Election Preview: Israel's Arab Vote
In 14 days, Israelis will head to the polls for the fourth time in two years. The situation looks different for Israel’s Arab citizens this time around. Not only has the political landscape changed, but increasing crime levels have left the Arab population increasingly disillusioned with their government representatives. What has changed since the last elections, and how might things play out on March 23rd?
The Arab Joint List was created before Israel’s 2015 parliamentary elections. The leaders of Israel’s four primarily Arab political parties united to run on a single legislative ticket, and over the past five years they have experienced unprecedented electoral success. The Joint List currently holds 15 seats in the Knesset, a record number, although that representation has not been parlayed into legislative influence. While reports indicate that Israel’s Arab citizens would like their political leadership to be more engaged in national governance and policy making, to date the Joint List has not been invited to join a governing coalition.
The stakes are different this election, with Mansour Abbas pulling his Islamist Ra’am party from the alliance. Abbas has indicated a willingness to work with Prime Minister Netanyahu and the Israeli right, separating him from the rest of Israel’s Arab political leadership. This change has two important implications. One is a predicted decline in enthusiasm for the Joint List, now with only three remaining parties. The other is an open question about whether Ra’am will receive enough votes to cross the electoral threshold and gain Knesset representation. If Ra’am fails to cross the threshold, those votes cannot be recast for another party and will not be represented. The likelihood is that one or both of these scenarios comes true, resulting in a relatively poorer electoral showing for Israel’s Arab parties.
But there is another issue that could serve to depress Arab voter turnout. Crime in Israel’s Arab communities has been rising to unacceptable levels, and the Arab population does not feel that it is receiving sufficient support from the national government. This is an issue that our partners at The Abraham Initiatives have been working on for years. The cabinet did approve a plan to combat crime in Arab communities, but the plan falls short according to Arab elected officials. The Abraham Initiatives said that “In the present situation, it’s impossible to make do with the steps proposed in the plan and to wait another half-year, in the best case, for approval of the five-year plan.” The disconnect between this new policy and the needs felt by Israel’s Arab citizens could also result in lower turnout later this month.

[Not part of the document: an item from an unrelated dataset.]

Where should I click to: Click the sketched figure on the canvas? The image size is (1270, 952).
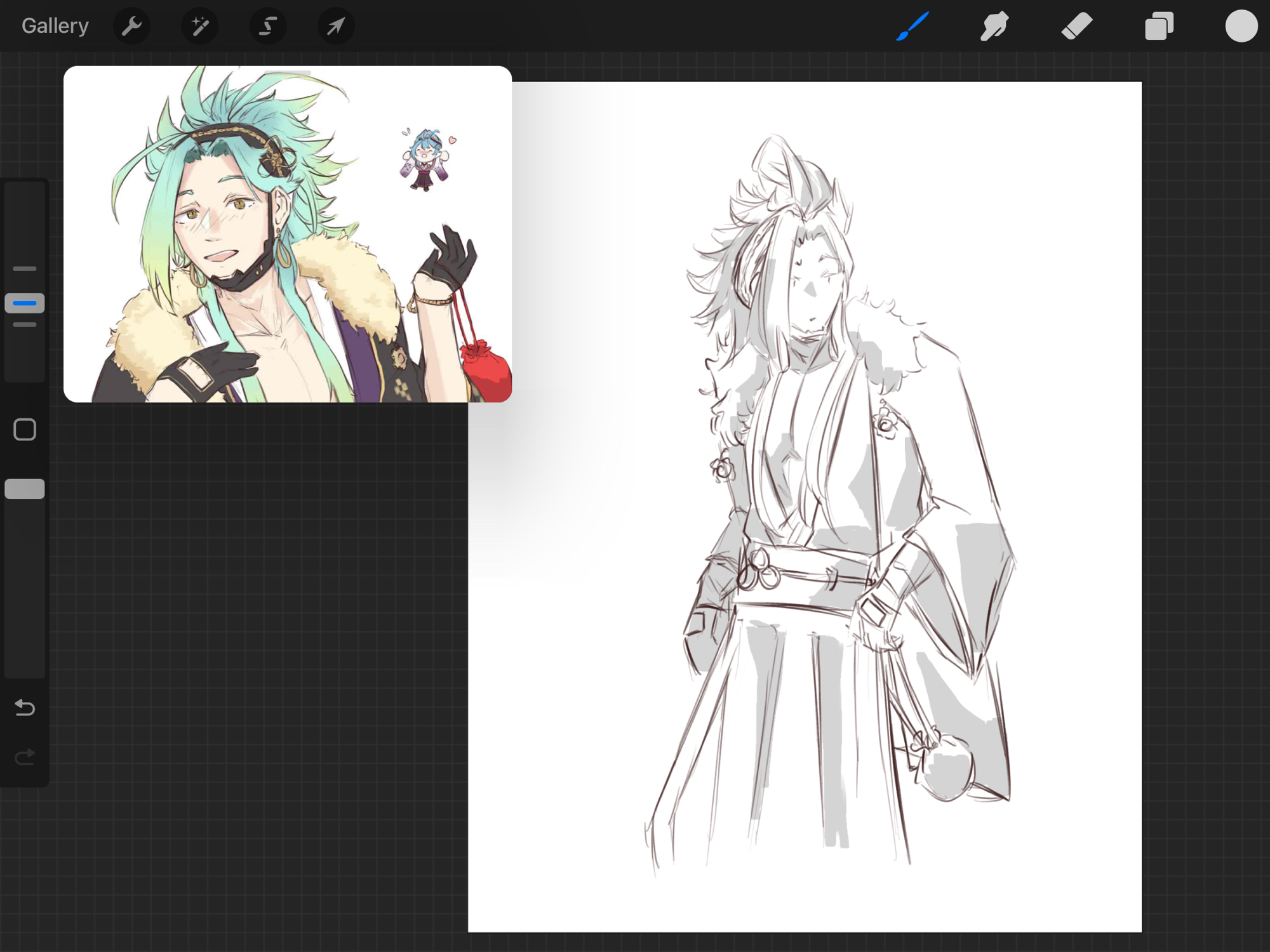(x=826, y=508)
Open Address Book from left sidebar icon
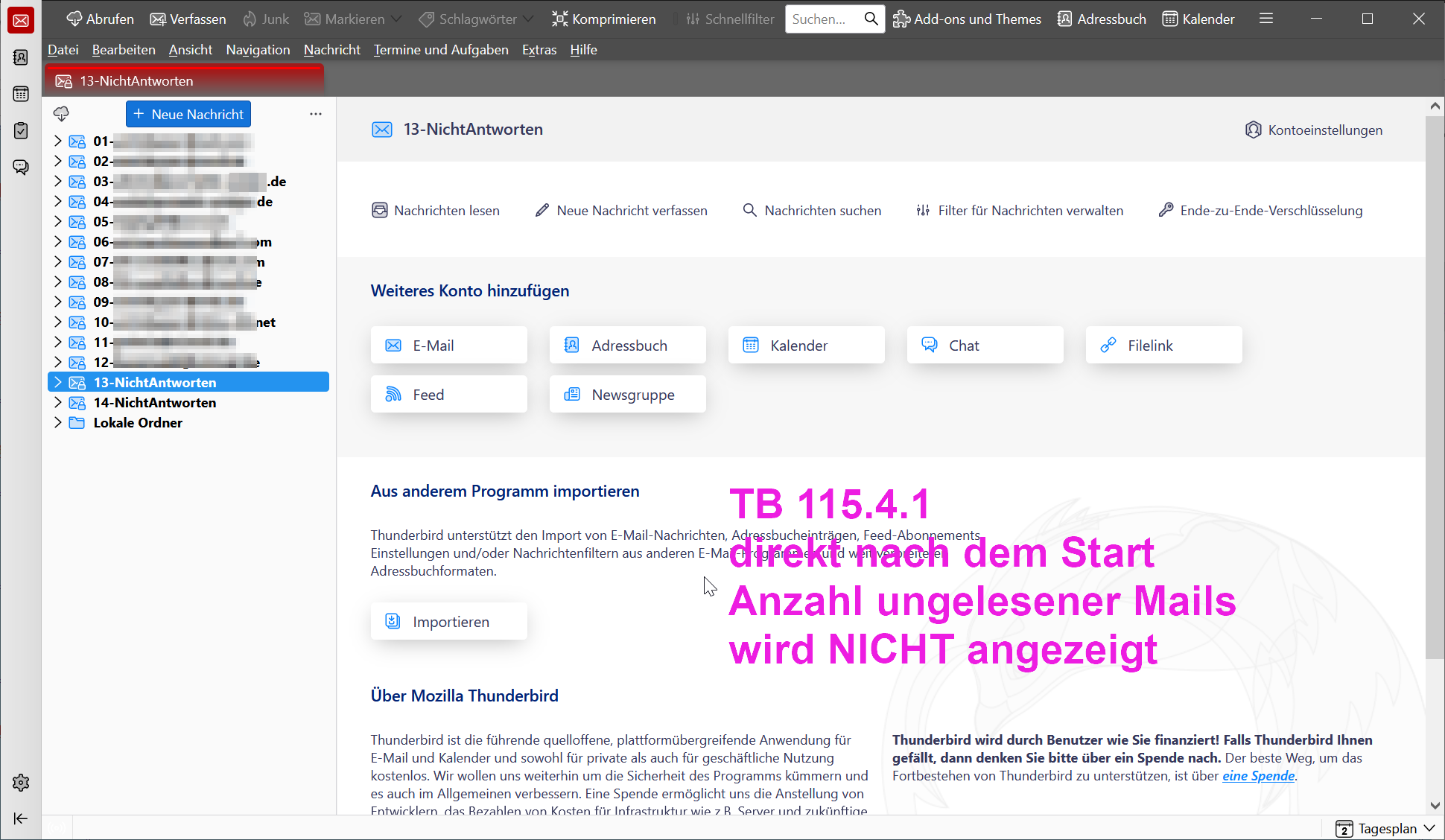Viewport: 1445px width, 840px height. (21, 57)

The two weeks before election day mean there is still time for silver linings. For one, the overall polling shows a divided populace. This means that, in theory, any party could be the one needed to form a 60-seat governing coalition. While the Arab parties have not participated in the government in the past, there was optimism that they would be invited to join the coalition following the March 2020 election, and some of that optimism remains. A lot can change between now and the 23rd and event afterwards, perhaps afterwards the political cards will be shuffled again before another election later this summer.